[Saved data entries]

══════

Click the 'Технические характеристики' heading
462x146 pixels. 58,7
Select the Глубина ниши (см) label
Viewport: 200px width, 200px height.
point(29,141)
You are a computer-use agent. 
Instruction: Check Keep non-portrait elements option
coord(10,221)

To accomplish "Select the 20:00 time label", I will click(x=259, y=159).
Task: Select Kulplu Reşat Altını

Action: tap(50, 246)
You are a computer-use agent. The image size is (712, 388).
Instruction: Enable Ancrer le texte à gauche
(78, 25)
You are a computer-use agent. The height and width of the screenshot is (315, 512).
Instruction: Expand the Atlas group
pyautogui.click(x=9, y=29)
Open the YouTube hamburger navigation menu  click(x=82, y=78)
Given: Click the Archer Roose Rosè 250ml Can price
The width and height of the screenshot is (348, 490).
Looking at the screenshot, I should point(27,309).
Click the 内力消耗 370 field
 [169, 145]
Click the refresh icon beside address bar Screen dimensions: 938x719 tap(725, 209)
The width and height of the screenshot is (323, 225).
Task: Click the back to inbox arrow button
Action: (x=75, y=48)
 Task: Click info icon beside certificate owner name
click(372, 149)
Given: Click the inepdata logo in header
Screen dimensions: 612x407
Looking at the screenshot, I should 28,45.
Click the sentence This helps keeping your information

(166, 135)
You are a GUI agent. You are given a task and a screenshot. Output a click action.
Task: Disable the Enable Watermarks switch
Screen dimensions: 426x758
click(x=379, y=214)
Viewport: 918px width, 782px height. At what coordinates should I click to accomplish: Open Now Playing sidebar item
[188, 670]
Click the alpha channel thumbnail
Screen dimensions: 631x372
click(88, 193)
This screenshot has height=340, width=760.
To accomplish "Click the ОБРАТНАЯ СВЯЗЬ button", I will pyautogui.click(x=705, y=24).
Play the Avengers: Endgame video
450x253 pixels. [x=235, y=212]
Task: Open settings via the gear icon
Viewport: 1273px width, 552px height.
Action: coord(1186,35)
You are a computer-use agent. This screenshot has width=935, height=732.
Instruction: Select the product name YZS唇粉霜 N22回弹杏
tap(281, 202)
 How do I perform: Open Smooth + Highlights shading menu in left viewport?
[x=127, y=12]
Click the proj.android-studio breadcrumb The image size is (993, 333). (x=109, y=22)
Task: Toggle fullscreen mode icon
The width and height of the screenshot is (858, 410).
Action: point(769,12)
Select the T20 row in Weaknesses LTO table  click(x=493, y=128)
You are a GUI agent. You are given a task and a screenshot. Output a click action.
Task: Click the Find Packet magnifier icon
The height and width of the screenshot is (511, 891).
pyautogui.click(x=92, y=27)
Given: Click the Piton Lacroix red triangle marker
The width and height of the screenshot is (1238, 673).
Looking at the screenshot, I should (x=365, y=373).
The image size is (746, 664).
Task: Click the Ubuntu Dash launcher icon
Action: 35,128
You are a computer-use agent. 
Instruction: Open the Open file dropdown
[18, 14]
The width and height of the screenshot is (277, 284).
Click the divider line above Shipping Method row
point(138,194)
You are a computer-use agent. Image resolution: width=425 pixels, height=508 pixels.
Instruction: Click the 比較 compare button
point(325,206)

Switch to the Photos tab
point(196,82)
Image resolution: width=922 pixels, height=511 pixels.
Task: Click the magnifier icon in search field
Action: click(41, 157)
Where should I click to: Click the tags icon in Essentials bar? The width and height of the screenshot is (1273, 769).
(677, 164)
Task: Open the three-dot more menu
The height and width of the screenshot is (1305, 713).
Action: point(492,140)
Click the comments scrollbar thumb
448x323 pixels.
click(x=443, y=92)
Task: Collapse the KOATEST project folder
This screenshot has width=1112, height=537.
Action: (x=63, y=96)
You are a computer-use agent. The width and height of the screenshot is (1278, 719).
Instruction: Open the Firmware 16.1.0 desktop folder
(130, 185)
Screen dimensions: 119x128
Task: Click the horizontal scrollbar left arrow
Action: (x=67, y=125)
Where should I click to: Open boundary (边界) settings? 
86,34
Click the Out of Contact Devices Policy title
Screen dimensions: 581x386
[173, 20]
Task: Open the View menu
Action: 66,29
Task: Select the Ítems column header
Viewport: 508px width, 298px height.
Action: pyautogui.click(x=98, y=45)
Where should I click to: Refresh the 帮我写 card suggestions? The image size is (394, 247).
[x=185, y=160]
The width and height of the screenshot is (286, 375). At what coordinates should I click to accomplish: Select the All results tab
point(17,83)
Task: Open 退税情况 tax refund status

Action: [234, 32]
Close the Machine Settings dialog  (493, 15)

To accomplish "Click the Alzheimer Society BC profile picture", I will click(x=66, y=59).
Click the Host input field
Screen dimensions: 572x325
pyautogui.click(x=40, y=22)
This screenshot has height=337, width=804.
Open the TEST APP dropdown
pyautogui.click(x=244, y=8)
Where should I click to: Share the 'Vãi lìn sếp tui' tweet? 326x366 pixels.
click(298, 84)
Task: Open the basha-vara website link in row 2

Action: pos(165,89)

══════

Your task is to copy every entry above, exactly as written.

**Solved problem**
Click the 'Технические характеристики' heading
462x146 pixels. 58,7
Select the Глубина ниши (см) label
Viewport: 200px width, 200px height.
point(29,141)
You are a computer-use agent. 
Instruction: Check Keep non-portrait elements option
coord(10,221)

To accomplish "Select the 20:00 time label", I will click(x=259, y=159).
Task: Select Kulplu Reşat Altını

Action: tap(50, 246)
You are a computer-use agent. The image size is (712, 388).
Instruction: Enable Ancrer le texte à gauche
(78, 25)
You are a computer-use agent. The height and width of the screenshot is (315, 512).
Instruction: Expand the Atlas group
pyautogui.click(x=9, y=29)
Open the YouTube hamburger navigation menu  click(x=82, y=78)
Given: Click the Archer Roose Rosè 250ml Can price
The width and height of the screenshot is (348, 490).
Looking at the screenshot, I should point(27,309).
Click the 内力消耗 370 field
 [169, 145]
Click the refresh icon beside address bar Screen dimensions: 938x719 tap(725, 209)
The width and height of the screenshot is (323, 225).
Task: Click the back to inbox arrow button
Action: (x=75, y=48)
 Task: Click info icon beside certificate owner name
click(372, 149)
Given: Click the inepdata logo in header
Screen dimensions: 612x407
Looking at the screenshot, I should 28,45.
Click the sentence This helps keeping your information

(166, 135)
You are a GUI agent. You are given a task and a screenshot. Output a click action.
Task: Disable the Enable Watermarks switch
Screen dimensions: 426x758
click(x=379, y=214)
Viewport: 918px width, 782px height. At what coordinates should I click to accomplish: Open Now Playing sidebar item
[188, 670]
Click the alpha channel thumbnail
Screen dimensions: 631x372
click(88, 193)
This screenshot has height=340, width=760.
To accomplish "Click the ОБРАТНАЯ СВЯЗЬ button", I will pyautogui.click(x=705, y=24).
Play the Avengers: Endgame video
450x253 pixels. [x=235, y=212]
Task: Open settings via the gear icon
Viewport: 1273px width, 552px height.
Action: coord(1186,35)
You are a computer-use agent. This screenshot has width=935, height=732.
Instruction: Select the product name YZS唇粉霜 N22回弹杏
tap(281, 202)
 How do I perform: Open Smooth + Highlights shading menu in left viewport?
[x=127, y=12]
Click the proj.android-studio breadcrumb The image size is (993, 333). (x=109, y=22)
Task: Toggle fullscreen mode icon
The width and height of the screenshot is (858, 410).
Action: point(769,12)
Select the T20 row in Weaknesses LTO table  click(x=493, y=128)
You are a GUI agent. You are given a task and a screenshot. Output a click action.
Task: Click the Find Packet magnifier icon
The height and width of the screenshot is (511, 891).
pyautogui.click(x=92, y=27)
Given: Click the Piton Lacroix red triangle marker
The width and height of the screenshot is (1238, 673).
Looking at the screenshot, I should (x=365, y=373).
The image size is (746, 664).
Task: Click the Ubuntu Dash launcher icon
Action: 35,128
You are a computer-use agent. 
Instruction: Open the Open file dropdown
[18, 14]
The width and height of the screenshot is (277, 284).
Click the divider line above Shipping Method row
point(138,194)
You are a computer-use agent. Image resolution: width=425 pixels, height=508 pixels.
Instruction: Click the 比較 compare button
point(325,206)

Switch to the Photos tab
point(196,82)
Image resolution: width=922 pixels, height=511 pixels.
Task: Click the magnifier icon in search field
Action: click(41, 157)
Where should I click to: Click the tags icon in Essentials bar? The width and height of the screenshot is (1273, 769).
(677, 164)
Task: Open the three-dot more menu
The height and width of the screenshot is (1305, 713).
Action: point(492,140)
Click the comments scrollbar thumb
448x323 pixels.
click(x=443, y=92)
Task: Collapse the KOATEST project folder
This screenshot has width=1112, height=537.
Action: (x=63, y=96)
You are a computer-use agent. The width and height of the screenshot is (1278, 719).
Instruction: Open the Firmware 16.1.0 desktop folder
(130, 185)
Screen dimensions: 119x128
Task: Click the horizontal scrollbar left arrow
Action: (x=67, y=125)
Where should I click to: Open boundary (边界) settings? 
86,34
Click the Out of Contact Devices Policy title
Screen dimensions: 581x386
[173, 20]
Task: Open the View menu
Action: 66,29
Task: Select the Ítems column header
Viewport: 508px width, 298px height.
Action: pyautogui.click(x=98, y=45)
Where should I click to: Refresh the 帮我写 card suggestions? The image size is (394, 247).
[x=185, y=160]
The width and height of the screenshot is (286, 375). At what coordinates should I click to accomplish: Select the All results tab
point(17,83)
Task: Open 退税情况 tax refund status

Action: [234, 32]
Close the Machine Settings dialog  (493, 15)

To accomplish "Click the Alzheimer Society BC profile picture", I will click(x=66, y=59).
Click the Host input field
Screen dimensions: 572x325
pyautogui.click(x=40, y=22)
This screenshot has height=337, width=804.
Open the TEST APP dropdown
pyautogui.click(x=244, y=8)
Where should I click to: Share the 'Vãi lìn sếp tui' tweet? 326x366 pixels.
click(298, 84)
Task: Open the basha-vara website link in row 2

Action: pos(165,89)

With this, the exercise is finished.